___ Data to process

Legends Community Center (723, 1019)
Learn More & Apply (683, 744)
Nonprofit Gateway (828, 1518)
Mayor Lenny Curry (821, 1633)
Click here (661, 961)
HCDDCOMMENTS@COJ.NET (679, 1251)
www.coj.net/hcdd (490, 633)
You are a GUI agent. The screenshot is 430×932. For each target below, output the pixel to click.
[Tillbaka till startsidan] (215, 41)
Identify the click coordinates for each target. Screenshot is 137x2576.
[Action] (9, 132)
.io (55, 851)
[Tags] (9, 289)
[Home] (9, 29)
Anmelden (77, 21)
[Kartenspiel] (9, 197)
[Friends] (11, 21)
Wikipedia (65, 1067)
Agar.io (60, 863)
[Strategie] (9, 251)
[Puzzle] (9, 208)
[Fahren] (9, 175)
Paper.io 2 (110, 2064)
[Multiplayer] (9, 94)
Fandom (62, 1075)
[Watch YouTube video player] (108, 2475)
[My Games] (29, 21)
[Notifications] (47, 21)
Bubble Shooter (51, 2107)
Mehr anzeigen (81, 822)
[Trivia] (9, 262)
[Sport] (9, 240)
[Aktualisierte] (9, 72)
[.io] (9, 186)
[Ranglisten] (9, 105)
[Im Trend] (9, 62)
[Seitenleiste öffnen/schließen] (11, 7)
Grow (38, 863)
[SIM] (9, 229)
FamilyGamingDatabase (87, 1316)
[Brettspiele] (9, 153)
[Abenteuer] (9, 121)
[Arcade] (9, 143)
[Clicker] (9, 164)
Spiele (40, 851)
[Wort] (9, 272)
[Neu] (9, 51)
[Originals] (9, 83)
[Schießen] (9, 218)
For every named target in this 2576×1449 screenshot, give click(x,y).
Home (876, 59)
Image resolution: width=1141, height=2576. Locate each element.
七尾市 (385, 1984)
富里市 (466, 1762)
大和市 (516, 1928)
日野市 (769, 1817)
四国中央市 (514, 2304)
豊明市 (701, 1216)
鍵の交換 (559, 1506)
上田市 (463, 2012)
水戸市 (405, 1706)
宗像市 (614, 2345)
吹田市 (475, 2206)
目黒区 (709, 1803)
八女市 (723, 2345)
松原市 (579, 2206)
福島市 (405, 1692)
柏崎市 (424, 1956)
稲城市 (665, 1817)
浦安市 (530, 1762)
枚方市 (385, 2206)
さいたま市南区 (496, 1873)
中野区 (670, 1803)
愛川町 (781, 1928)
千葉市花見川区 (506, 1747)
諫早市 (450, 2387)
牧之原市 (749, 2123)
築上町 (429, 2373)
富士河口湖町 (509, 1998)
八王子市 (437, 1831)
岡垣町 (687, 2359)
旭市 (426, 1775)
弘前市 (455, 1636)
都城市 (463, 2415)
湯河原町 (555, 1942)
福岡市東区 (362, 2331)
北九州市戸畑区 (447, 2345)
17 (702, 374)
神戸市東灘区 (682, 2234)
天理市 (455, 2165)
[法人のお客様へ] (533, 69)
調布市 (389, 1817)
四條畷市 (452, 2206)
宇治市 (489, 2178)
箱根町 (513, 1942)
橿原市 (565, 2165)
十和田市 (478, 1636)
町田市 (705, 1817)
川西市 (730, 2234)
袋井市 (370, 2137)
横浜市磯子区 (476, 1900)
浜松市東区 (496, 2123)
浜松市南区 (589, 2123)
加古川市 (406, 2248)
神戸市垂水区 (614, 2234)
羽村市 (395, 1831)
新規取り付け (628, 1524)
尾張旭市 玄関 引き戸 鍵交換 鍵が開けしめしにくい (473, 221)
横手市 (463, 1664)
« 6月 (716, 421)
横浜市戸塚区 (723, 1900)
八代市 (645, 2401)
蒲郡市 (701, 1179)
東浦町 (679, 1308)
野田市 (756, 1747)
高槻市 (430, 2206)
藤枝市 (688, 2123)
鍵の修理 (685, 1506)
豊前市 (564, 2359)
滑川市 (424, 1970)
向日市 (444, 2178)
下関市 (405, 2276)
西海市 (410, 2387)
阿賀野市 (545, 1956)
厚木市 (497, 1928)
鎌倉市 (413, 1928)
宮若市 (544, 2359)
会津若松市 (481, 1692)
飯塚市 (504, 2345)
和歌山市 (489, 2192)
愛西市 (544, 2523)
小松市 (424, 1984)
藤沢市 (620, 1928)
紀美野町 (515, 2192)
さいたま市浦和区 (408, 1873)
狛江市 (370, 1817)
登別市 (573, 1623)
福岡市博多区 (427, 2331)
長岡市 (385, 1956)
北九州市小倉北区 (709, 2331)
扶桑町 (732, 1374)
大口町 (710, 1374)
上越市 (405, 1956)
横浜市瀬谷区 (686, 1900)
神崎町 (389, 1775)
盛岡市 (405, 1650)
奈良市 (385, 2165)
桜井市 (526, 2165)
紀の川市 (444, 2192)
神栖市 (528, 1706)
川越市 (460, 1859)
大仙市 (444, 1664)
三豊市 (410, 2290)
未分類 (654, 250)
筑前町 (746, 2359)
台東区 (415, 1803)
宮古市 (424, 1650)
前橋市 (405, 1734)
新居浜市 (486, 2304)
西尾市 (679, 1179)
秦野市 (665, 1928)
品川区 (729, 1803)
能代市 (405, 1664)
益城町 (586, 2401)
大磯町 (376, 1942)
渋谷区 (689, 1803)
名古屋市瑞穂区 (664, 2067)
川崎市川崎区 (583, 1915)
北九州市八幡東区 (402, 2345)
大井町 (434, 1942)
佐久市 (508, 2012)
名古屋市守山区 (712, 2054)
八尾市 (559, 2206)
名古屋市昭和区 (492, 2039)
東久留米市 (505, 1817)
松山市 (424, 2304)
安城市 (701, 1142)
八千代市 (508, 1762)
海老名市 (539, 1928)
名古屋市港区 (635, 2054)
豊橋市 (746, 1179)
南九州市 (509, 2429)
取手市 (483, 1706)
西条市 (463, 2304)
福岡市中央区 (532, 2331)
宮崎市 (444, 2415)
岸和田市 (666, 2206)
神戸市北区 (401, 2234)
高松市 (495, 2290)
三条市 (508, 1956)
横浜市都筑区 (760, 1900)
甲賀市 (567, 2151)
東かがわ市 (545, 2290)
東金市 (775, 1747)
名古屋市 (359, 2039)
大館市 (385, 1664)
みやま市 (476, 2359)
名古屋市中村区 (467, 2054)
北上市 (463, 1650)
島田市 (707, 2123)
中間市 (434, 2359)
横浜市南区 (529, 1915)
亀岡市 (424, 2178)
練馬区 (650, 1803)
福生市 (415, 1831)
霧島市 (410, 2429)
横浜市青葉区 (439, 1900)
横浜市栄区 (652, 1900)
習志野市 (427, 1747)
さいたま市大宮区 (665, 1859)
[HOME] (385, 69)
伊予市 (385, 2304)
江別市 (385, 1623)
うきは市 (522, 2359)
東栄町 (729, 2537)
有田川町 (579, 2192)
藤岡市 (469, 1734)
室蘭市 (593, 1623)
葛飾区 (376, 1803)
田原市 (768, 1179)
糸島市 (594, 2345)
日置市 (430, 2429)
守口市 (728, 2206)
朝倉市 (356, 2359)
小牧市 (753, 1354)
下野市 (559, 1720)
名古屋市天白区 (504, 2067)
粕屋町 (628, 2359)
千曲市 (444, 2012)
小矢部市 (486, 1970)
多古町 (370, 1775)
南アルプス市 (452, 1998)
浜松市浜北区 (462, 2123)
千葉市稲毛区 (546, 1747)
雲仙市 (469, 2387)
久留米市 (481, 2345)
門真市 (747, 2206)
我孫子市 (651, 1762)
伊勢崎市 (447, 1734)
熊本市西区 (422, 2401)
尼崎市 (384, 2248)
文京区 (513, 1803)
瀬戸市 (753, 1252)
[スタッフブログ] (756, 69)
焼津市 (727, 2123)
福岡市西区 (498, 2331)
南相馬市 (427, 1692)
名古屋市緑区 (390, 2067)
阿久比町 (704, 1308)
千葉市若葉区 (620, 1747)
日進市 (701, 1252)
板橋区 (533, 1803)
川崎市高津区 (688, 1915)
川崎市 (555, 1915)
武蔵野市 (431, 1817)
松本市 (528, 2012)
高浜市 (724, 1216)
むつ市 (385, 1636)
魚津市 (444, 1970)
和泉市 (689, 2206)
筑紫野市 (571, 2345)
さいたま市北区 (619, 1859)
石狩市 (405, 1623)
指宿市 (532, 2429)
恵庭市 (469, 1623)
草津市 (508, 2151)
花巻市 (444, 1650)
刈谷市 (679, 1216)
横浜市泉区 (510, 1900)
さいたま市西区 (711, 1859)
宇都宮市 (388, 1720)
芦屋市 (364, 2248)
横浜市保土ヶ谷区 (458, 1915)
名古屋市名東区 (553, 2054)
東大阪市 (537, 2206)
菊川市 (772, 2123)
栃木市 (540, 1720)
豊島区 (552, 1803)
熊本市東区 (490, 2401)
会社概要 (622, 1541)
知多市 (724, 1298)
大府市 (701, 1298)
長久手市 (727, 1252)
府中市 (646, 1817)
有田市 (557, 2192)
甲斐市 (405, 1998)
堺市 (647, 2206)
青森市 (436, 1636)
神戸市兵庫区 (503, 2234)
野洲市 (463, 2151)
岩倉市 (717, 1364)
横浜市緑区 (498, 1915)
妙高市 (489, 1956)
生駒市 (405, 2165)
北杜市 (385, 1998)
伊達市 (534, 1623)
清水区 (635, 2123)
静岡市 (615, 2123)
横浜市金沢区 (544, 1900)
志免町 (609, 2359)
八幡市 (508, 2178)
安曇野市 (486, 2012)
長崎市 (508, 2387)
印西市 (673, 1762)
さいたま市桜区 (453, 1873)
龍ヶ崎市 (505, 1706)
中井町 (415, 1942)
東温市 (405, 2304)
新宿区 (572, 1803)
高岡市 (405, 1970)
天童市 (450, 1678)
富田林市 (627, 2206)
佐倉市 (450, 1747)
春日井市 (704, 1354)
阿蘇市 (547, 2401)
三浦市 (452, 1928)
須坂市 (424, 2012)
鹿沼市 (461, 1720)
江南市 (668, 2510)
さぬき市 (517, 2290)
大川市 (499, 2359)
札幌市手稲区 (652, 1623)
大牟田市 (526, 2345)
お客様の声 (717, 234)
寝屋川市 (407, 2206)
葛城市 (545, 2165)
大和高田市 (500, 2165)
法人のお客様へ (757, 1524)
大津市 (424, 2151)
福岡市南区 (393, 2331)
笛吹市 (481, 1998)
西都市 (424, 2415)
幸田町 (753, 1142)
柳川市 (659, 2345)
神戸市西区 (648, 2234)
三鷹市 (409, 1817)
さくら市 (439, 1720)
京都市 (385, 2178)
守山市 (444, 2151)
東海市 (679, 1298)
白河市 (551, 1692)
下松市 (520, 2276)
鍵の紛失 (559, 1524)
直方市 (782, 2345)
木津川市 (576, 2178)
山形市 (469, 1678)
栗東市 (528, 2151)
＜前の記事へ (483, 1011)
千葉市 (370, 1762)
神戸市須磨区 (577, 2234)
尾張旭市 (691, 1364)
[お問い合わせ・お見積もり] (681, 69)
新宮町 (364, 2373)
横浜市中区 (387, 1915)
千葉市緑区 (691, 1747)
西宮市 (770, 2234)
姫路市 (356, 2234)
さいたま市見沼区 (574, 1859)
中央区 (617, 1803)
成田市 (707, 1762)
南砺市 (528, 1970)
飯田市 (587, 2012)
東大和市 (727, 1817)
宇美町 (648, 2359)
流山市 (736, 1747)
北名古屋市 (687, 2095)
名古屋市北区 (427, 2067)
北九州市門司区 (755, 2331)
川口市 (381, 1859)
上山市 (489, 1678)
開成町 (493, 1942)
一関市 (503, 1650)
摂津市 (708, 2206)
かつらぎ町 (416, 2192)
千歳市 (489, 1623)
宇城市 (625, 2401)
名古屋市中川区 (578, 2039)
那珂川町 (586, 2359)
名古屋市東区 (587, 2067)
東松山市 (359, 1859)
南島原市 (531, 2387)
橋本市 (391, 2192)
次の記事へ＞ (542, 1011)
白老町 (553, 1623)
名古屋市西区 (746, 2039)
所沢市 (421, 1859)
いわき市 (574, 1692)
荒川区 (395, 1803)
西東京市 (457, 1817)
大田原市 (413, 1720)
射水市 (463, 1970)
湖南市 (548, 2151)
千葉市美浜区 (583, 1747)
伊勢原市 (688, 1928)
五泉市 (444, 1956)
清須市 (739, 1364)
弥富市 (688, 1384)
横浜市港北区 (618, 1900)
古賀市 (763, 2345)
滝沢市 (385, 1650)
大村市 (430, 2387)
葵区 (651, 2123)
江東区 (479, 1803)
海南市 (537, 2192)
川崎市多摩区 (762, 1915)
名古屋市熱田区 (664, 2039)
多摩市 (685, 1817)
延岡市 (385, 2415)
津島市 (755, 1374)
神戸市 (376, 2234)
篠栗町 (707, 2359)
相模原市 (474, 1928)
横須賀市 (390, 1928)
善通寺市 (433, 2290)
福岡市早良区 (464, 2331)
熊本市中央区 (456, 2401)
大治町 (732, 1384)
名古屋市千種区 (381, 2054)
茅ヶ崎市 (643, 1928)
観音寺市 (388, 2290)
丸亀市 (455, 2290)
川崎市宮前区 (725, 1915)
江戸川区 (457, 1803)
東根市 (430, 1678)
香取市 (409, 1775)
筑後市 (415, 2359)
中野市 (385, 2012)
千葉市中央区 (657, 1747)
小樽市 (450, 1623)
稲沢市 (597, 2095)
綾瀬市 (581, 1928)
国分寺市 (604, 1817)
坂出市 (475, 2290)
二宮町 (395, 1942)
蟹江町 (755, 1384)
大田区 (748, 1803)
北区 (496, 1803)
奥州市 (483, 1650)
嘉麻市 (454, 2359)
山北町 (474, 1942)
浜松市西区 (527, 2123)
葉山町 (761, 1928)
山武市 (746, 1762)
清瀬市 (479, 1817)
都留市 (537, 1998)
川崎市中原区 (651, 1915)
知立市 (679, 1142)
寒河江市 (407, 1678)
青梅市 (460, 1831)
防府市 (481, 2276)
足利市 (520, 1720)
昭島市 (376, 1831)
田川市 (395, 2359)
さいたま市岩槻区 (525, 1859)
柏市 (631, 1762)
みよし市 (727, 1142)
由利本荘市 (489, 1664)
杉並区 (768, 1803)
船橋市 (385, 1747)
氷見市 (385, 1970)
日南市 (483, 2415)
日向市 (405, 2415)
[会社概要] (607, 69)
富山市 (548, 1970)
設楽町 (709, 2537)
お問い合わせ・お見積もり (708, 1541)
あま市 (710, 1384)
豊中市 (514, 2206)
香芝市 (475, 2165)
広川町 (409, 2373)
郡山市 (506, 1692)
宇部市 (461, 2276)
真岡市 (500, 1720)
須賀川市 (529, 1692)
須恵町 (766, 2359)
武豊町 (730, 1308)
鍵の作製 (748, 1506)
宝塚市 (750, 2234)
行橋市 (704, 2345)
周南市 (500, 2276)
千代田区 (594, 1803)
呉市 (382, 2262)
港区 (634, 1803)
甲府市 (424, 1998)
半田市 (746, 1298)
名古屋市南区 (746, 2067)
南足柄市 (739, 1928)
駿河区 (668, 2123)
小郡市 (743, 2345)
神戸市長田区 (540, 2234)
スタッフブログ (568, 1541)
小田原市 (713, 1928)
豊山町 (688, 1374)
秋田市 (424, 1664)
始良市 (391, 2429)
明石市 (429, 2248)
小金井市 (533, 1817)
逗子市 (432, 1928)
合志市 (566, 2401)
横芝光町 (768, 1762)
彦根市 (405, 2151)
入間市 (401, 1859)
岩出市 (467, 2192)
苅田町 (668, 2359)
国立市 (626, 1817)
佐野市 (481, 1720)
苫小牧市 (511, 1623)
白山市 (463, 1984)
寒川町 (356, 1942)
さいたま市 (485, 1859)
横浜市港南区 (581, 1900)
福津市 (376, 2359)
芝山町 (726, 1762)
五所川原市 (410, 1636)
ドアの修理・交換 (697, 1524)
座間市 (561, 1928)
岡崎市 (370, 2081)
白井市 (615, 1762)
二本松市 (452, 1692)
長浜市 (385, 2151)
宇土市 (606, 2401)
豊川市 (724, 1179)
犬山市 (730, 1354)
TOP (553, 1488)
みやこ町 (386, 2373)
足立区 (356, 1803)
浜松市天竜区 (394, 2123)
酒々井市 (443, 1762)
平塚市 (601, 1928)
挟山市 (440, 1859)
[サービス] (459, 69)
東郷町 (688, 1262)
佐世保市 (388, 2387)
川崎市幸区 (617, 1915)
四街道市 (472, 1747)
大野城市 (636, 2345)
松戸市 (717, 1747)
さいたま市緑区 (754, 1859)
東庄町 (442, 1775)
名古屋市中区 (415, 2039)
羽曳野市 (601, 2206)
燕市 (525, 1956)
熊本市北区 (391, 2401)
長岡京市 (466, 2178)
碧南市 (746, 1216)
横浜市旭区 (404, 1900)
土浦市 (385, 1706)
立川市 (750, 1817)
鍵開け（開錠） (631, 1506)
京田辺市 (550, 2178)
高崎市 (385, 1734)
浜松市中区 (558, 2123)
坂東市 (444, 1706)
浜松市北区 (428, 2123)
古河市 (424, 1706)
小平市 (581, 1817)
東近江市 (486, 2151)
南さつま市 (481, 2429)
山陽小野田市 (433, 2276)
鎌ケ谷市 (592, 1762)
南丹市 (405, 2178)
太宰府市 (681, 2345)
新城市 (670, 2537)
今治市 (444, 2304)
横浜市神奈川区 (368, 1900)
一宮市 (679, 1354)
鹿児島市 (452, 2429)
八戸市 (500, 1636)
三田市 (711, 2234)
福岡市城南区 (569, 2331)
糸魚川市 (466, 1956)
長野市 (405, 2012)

______

**Your task:** Among the lines above, repeat exactly those from the line with "[Abenteuer] (9, 121)" to the line with "八尾市 (559, 2206)", counting both ends.

**Task solution:**
[Abenteuer] (9, 121)
[Arcade] (9, 143)
[Clicker] (9, 164)
Spiele (40, 851)
[Wort] (9, 272)
[Neu] (9, 51)
[Originals] (9, 83)
[Schießen] (9, 218)
For every named target in this 2576×1449 screenshot, give click(x,y).
Home (876, 59)
Image resolution: width=1141, height=2576. Locate each element.
七尾市 (385, 1984)
富里市 (466, 1762)
大和市 (516, 1928)
日野市 (769, 1817)
四国中央市 (514, 2304)
豊明市 (701, 1216)
鍵の交換 (559, 1506)
上田市 (463, 2012)
水戸市 (405, 1706)
宗像市 (614, 2345)
吹田市 (475, 2206)
目黒区 (709, 1803)
八女市 (723, 2345)
松原市 (579, 2206)
福島市 (405, 1692)
柏崎市 (424, 1956)
稲城市 (665, 1817)
浦安市 (530, 1762)
枚方市 (385, 2206)
さいたま市南区 (496, 1873)
中野区 (670, 1803)
愛川町 (781, 1928)
千葉市花見川区 (506, 1747)
諫早市 (450, 2387)
牧之原市 (749, 2123)
築上町 (429, 2373)
富士河口湖町 (509, 1998)
八王子市 (437, 1831)
岡垣町 (687, 2359)
旭市 (426, 1775)
弘前市 (455, 1636)
都城市 (463, 2415)
湯河原町 (555, 1942)
福岡市東区 (362, 2331)
北九州市戸畑区 (447, 2345)
17 (702, 374)
神戸市東灘区 (682, 2234)
天理市 (455, 2165)
[法人のお客様へ] (533, 69)
調布市 (389, 1817)
四條畷市 (452, 2206)
宇治市 (489, 2178)
箱根町 (513, 1942)
橿原市 (565, 2165)
十和田市 (478, 1636)
町田市 (705, 1817)
川西市 (730, 2234)
袋井市 (370, 2137)
横浜市磯子区 (476, 1900)
浜松市東区 (496, 2123)
浜松市南区 (589, 2123)
加古川市 (406, 2248)
神戸市垂水区 (614, 2234)
羽村市 (395, 1831)
新規取り付け (628, 1524)
尾張旭市 玄関 引き戸 鍵交換 鍵が開けしめしにくい (473, 221)
横手市 (463, 1664)
« 6月 (716, 421)
横浜市戸塚区 (723, 1900)
八代市 (645, 2401)
蒲郡市 (701, 1179)
東浦町 (679, 1308)
野田市 (756, 1747)
高槻市 (430, 2206)
藤枝市 (688, 2123)
鍵の修理 (685, 1506)
豊前市 (564, 2359)
滑川市 (424, 1970)
向日市 (444, 2178)
下関市 (405, 2276)
西海市 (410, 2387)
阿賀野市 (545, 1956)
厚木市 (497, 1928)
鎌倉市 (413, 1928)
宮若市 (544, 2359)
会津若松市 (481, 1692)
飯塚市 (504, 2345)
和歌山市 (489, 2192)
愛西市 (544, 2523)
小松市 (424, 1984)
藤沢市 (620, 1928)
紀美野町 (515, 2192)
さいたま市浦和区 (408, 1873)
狛江市 (370, 1817)
登別市 (573, 1623)
福岡市博多区 (427, 2331)
長岡市 (385, 1956)
北九州市小倉北区 (709, 2331)
扶桑町 (732, 1374)
大口町 (710, 1374)
上越市 (405, 1956)
横浜市瀬谷区 (686, 1900)
神崎町 (389, 1775)
盛岡市 (405, 1650)
奈良市 (385, 2165)
桜井市 (526, 2165)
紀の川市 (444, 2192)
神栖市 (528, 1706)
川越市 (460, 1859)
大仙市 (444, 1664)
三豊市 (410, 2290)
未分類 (654, 250)
筑前町 (746, 2359)
台東区 (415, 1803)
宮古市 (424, 1650)
前橋市 (405, 1734)
新居浜市 (486, 2304)
西尾市 (679, 1179)
秦野市 (665, 1928)
品川区 (729, 1803)
能代市 (405, 1664)
益城町 (586, 2401)
大磯町 (376, 1942)
渋谷区 (689, 1803)
名古屋市瑞穂区 (664, 2067)
川崎市川崎区 (583, 1915)
北九州市八幡東区 (402, 2345)
大井町 (434, 1942)
佐久市 (508, 2012)
名古屋市守山区 (712, 2054)
八尾市 (559, 2206)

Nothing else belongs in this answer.